Foals: Holy Fire

Many of these tracks settle into an enjoyable groove late on, suddenly liberated once the awkward vocals are out of the way.

Powered by automated translation

Holy Fire

When Foals took their first, unfaltering steps into the spotlight six years ago, they seemed intent on circumventing previous rock practices. The Oxford-formed outfit's intricate guitar ethos was influenced more by minimal techno than traditional rock bands; they stared at the floor rather a lot during live shows and even left a couple of popular singles off their debut album, Antidotes.

The first version of that album, produced by the in-demand New Yorker Dave Sitek, was infamously rejected by the band due to it sounding "like it was recorded in the Grand Canyon". Sitek's reaction to this third album might be interesting, then, as ironically that seems to be exactly the approach they have now embraced. Gone are the crisp, clever rhythms; in come great reverberating guitar riffs and bass lines while the vocals suggest the plaintive cries of a man lost deep within a mighty valley.

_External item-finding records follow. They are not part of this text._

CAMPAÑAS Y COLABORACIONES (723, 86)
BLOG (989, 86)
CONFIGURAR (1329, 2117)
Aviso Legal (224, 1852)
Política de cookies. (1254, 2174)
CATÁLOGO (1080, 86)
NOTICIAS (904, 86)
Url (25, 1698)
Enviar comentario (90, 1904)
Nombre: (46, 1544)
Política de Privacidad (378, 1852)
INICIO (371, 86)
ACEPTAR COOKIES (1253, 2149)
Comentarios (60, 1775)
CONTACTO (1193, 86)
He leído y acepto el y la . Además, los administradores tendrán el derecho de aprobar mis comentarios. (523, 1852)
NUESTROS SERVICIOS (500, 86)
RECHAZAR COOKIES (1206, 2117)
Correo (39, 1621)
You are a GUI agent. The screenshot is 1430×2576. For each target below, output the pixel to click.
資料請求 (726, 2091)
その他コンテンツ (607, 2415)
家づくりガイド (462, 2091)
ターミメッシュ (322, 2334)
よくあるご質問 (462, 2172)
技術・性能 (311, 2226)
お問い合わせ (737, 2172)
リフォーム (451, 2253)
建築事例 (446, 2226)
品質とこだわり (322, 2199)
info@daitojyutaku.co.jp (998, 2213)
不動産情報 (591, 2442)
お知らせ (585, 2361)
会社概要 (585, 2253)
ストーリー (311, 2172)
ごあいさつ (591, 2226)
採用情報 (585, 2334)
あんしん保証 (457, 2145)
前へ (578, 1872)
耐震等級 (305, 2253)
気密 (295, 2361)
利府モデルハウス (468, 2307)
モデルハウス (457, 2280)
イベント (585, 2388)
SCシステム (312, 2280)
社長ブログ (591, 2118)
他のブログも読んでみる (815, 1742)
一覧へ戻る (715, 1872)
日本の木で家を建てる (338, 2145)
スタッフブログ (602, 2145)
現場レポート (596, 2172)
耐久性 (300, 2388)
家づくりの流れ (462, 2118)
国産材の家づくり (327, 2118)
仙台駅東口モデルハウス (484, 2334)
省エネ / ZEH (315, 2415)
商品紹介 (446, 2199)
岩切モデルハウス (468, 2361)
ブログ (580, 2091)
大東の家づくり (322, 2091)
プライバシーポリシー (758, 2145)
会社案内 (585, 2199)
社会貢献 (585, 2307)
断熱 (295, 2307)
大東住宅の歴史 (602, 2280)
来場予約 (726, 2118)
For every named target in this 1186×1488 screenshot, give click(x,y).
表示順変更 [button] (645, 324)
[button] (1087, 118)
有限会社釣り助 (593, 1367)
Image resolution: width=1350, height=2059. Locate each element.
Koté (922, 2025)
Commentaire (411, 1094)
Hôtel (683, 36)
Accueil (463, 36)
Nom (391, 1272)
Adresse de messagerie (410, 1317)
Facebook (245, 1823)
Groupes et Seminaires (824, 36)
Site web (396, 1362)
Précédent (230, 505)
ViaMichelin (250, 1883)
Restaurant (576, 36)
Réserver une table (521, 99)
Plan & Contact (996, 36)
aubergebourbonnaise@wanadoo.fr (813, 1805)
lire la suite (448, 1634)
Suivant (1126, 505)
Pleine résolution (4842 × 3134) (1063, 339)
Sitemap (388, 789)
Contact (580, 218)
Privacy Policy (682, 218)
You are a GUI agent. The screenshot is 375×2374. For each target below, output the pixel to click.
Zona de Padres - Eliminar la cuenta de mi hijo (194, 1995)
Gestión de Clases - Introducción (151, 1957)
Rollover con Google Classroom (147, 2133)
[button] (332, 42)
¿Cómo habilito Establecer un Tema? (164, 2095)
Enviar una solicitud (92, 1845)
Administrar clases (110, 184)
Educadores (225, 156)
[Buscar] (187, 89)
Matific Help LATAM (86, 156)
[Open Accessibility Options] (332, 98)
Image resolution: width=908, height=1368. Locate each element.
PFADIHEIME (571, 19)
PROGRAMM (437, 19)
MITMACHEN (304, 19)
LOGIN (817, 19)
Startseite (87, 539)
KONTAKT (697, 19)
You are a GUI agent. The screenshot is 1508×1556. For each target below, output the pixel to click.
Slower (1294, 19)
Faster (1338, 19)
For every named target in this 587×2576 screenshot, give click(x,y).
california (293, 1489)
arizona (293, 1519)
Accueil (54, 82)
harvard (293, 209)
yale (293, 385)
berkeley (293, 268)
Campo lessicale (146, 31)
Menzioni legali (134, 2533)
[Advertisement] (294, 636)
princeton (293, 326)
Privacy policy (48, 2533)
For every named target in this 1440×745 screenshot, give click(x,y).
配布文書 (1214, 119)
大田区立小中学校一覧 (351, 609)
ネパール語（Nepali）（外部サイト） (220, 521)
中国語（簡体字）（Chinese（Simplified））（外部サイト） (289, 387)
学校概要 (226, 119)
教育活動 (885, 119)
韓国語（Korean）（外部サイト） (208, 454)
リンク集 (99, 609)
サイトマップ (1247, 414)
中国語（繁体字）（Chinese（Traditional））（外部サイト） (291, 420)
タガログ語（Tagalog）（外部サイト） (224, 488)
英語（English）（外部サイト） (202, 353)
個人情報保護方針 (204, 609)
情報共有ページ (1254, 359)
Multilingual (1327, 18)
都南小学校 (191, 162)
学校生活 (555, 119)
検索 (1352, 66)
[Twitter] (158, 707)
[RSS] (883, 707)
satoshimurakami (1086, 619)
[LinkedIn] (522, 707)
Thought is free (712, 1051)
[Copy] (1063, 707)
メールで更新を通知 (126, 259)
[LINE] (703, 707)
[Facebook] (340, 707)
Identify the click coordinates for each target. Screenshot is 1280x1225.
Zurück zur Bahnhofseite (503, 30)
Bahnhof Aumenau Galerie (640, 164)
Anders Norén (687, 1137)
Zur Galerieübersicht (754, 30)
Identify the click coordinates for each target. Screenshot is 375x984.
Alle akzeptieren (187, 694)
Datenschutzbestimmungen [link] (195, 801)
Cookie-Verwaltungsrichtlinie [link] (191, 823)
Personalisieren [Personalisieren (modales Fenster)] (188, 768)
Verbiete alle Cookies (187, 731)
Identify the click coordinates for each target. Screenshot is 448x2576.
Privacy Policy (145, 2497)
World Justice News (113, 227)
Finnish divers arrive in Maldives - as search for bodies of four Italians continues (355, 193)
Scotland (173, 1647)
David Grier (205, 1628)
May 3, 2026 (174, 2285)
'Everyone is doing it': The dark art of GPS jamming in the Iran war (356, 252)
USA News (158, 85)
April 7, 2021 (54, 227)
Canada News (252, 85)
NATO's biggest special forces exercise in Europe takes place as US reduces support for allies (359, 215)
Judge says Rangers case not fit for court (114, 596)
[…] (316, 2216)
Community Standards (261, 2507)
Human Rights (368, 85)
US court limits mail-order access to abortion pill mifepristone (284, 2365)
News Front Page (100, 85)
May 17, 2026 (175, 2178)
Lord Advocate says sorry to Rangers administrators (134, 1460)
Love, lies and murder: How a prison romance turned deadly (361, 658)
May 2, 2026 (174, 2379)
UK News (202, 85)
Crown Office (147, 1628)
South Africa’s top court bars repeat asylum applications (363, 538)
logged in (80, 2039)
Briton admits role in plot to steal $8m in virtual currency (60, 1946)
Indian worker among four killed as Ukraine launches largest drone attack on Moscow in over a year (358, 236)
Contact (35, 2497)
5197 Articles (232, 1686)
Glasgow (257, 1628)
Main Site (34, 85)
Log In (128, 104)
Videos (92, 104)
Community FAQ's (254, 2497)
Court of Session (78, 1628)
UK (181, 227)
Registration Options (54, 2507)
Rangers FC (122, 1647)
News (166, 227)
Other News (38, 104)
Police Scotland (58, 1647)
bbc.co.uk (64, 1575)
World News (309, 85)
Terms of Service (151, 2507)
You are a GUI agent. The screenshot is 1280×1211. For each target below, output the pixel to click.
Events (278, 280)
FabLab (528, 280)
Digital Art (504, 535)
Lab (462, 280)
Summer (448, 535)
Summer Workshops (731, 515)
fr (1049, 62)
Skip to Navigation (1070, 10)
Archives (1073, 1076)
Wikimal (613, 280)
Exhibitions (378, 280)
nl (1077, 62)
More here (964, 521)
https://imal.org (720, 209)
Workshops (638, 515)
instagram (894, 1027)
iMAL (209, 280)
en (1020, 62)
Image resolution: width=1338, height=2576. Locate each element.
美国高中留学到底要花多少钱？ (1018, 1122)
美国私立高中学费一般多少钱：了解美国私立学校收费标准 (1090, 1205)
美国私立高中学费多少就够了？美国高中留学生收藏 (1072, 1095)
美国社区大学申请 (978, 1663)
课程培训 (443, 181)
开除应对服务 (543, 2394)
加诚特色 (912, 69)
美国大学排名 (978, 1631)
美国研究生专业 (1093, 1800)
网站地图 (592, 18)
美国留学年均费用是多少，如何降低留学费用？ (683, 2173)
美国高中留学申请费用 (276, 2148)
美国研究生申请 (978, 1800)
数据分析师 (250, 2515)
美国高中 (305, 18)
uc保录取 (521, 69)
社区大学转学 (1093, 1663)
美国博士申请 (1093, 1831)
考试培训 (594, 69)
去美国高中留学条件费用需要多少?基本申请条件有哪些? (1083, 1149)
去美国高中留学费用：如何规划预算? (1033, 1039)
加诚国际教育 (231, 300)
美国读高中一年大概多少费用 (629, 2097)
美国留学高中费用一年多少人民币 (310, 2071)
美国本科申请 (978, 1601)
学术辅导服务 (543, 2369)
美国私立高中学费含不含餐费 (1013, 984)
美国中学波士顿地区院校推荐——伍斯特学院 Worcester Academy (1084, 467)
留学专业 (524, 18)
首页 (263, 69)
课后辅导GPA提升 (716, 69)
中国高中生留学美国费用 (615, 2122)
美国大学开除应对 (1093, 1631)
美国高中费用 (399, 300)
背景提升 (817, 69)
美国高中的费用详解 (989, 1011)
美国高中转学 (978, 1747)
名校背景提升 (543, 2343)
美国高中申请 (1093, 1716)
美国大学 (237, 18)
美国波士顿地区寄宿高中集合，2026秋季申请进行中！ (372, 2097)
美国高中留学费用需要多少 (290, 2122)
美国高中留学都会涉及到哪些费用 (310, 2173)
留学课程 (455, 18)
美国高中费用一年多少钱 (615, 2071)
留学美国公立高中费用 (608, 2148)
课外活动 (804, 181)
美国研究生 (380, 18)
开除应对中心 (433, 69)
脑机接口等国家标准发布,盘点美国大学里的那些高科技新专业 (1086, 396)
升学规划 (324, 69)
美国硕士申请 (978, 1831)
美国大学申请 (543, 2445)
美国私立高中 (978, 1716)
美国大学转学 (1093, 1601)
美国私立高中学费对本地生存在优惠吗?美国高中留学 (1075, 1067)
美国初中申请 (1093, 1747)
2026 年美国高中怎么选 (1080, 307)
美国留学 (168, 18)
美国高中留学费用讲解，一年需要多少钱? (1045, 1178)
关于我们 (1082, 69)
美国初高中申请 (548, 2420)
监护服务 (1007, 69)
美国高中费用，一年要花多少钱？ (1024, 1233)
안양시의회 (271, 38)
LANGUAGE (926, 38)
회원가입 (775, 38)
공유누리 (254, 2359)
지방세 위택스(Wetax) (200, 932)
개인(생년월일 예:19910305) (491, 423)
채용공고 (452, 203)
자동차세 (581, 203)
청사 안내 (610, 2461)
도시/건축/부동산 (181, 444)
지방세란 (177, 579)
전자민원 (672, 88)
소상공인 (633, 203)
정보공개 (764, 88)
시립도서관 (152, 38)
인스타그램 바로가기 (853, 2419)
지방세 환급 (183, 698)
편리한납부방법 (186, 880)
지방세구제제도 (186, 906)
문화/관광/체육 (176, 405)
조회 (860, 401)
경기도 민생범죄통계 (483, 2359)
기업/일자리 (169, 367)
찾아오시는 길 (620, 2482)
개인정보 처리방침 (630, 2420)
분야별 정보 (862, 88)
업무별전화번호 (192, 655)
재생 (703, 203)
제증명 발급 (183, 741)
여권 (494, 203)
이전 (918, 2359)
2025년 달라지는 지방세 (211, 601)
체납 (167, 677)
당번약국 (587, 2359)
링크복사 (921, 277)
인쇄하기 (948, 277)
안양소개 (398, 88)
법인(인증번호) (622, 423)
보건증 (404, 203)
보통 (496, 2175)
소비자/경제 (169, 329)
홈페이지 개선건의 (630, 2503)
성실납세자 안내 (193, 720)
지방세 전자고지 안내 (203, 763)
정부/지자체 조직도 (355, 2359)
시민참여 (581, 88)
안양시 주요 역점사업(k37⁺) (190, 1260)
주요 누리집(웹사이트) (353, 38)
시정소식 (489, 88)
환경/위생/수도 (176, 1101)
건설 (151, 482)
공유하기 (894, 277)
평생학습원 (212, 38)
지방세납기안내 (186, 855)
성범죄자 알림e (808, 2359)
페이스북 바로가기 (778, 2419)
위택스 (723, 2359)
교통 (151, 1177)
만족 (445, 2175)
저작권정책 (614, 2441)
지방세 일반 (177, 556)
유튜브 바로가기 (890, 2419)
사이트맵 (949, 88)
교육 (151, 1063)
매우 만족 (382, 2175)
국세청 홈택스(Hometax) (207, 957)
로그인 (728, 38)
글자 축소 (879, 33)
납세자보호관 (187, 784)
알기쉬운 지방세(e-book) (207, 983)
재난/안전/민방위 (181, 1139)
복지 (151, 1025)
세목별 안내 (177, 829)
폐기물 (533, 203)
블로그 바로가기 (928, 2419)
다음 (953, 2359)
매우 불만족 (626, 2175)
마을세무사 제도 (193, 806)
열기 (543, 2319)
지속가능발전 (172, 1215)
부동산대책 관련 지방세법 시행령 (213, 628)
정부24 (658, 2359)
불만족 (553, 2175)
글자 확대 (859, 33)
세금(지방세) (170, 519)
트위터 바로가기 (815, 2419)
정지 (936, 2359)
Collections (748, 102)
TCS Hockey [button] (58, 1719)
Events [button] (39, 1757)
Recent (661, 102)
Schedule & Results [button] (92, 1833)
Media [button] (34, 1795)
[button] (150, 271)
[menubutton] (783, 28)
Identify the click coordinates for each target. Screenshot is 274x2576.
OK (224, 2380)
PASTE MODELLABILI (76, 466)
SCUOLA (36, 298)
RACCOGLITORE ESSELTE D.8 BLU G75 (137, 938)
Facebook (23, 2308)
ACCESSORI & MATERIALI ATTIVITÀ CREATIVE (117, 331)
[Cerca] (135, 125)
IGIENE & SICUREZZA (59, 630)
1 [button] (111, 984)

Foals had widened their sound with great success on their second album, 2010's Total Life Forever, but clearly made a conscious decision to up the horsepower here. Hired to produce Holy Fire were Flood and Alan Moulder, best known together for their work with the dark stadium rockers Smashing Pumpkins and Nine Inch Nails.

Those projects were emboldened by hugely charismatic, slightly maniacal singers, however. Foals' frontman Yannis Philippakis has little of that presence and sounds somewhat forlorn throughout. "I'm an animal just like you," he yelps repeatedly but unconvincingly over the mighty beats of Providence, while on the otherwise epic Late Night, the diminutive singer tries manfully to locate his metaphorical leather trousers - with little success. Perhaps tellingly, Flood and Moulder often used surreptitious methods to attain their desired sound, asking the band to make as-live demo recordings while always intending to use those versions on the album. A few more vocal takes might have been advisable.

Not that Holy Fire is by any means a bad record and it gets off to an encouraging beginning with a windswept Prelude then the Chili Peppers-style funk of Inhaler, although Philippakis's opening line is hardly encouraging: "Sticks and stones may break my bones," he warbles, as if intending to add the finished lyrics later.

Indeed, many of these tracks settle into an enjoyable groove late on, suddenly liberated once the awkward vocals are out of the way. Foals may be loath to admit it, but this oddly unbalanced album reeks of a hoary old rock cliché: musical differences.